Bewitching Beloved
Thin love ain't no love at all," says Sethe, the fiercely defiant runaway slave in Toni Morrison's Beloved. Oprah Winfrey's love for the book was thick, warm, abiding. With eyewitness immediacy and the God's-eye view of fictive art, Morrison brought the intimate evil of slavery to life in the story of a mother's ultimate sacrifice. When Winfrey discovered the novel upon its publication in 1987, she was moved as a reader, as an African American, as a woman who suffered the death of the child she gave birth to when she was 14; for Oprah, Beloved was a central fable of her race and sex. She knew she had to produce a movie version, though she was new at that job. And though she had appeared in only two films at the time, she meant to cast herself in the lead role. "I think I can play Sethe," she told Morrison. "And if I can't, I'll learn how."
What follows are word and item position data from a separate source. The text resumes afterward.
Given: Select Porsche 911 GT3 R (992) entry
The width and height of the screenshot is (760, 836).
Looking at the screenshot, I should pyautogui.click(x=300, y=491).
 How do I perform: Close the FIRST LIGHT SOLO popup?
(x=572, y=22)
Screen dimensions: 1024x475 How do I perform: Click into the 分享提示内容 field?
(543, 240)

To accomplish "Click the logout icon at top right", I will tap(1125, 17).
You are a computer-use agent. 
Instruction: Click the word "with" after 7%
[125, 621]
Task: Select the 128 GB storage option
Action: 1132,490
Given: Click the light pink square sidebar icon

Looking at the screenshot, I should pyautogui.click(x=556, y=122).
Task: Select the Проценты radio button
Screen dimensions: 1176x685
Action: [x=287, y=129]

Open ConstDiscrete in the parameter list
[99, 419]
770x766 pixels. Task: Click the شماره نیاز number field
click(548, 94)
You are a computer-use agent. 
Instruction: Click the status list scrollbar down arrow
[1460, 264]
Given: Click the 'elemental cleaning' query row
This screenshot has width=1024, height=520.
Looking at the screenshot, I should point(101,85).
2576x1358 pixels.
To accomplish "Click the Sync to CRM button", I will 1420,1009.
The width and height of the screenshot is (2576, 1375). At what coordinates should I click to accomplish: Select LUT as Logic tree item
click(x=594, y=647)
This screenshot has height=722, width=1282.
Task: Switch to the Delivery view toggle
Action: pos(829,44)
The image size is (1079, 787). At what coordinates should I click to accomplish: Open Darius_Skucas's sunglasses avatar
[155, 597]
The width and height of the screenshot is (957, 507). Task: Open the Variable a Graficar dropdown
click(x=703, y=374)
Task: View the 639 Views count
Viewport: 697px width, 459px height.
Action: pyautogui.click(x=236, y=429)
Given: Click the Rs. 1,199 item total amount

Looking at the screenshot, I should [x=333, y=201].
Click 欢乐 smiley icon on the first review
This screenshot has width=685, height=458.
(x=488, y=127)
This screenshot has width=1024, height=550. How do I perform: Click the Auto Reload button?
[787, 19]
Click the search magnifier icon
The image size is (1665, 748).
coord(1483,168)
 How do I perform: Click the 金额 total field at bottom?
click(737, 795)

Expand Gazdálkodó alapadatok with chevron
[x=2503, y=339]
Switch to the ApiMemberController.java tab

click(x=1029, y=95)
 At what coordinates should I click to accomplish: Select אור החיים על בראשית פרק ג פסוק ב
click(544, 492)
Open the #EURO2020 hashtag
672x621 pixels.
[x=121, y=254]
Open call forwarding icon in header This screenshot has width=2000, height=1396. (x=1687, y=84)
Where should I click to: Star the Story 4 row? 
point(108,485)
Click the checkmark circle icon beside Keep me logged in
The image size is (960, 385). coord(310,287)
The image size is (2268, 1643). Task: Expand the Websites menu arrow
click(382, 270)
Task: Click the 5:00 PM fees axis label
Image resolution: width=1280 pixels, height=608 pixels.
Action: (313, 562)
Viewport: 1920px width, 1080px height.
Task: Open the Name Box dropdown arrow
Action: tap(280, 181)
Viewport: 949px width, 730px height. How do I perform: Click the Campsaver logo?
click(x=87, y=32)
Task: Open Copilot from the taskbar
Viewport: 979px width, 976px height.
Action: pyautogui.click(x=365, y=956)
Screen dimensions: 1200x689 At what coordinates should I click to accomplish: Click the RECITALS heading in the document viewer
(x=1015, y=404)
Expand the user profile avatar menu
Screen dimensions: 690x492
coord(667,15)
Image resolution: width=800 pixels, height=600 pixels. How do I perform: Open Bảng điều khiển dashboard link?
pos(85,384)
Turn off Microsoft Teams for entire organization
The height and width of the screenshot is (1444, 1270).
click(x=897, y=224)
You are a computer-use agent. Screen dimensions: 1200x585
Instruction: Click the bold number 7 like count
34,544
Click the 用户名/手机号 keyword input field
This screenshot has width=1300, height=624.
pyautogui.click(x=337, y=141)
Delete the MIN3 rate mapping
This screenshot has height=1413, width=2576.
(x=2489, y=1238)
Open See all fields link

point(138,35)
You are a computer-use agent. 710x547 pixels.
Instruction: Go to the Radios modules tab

What Oprah wants, Oprah gets. She has, after all, earned an Oscar nomination for her first movie part, in Steven Spielberg's The Color Purple. For more than a decade she has dominated the afternoon airwaves with her syndicated talk show. She is among the nation's most admired and influential people. Now, 11 years after first reading the Morrison novel, here she is as the producer of what she told screenwriter Richard LaGravenese would be "my Schindler's List": a pristine, potent distillation of Beloved, which opens Oct. 16. And there she is onscreen as Sethe. Or rather--and here's a sweet jolt--there is Sethe onscreen, with Oprah living, hiding inside her.
Winfrey is barely recognizable, not because she uses putty or prostheses but because she has deglamourized herself and renounced the oozing empathy of her TV stardom. "As soon as I saw her I smiled to myself," Morrison says, "because I did not think of the brand name. She looked like Sethe. She inhabited the role."
Under the bold, sensitive direction of Jonathan Demme, Winfrey's Sethe is a creature as stern as she is strong--as much oak as flesh and blood. She moves with the heaviness of someone dragging large and fatal memories behind her like a full steamer trunk. She is, as the book puts it, "iron-eyed"; her gaze is an Old Testament judgment, her love a demon that can crush those it enfolds. The actress and the character share intelligence and passion, but in many particulars Sethe is the anti-Oprah. If Sethe were a talk-show host, she would stare down her guests and say, "You think you've had troubles..."
Now imagine how Jerry Springer would herald her performance: Oprah makes love with a naked Danny Glover! Oprah squats and urinates! Oprah as Sethe: Victim or murderer? The story is based on the true case of Margaret Garner, a renegade slave who tried to kill her children rather than allow them to be returned to the plantation from which she had escaped. In the novel, Sethe is pursued by the spirit of the one child, Beloved, who died at her hand. But the film is really about the things we do for love, about the fatal consequences of moral strength, about the need to hold on to what we've given up for lost or dead.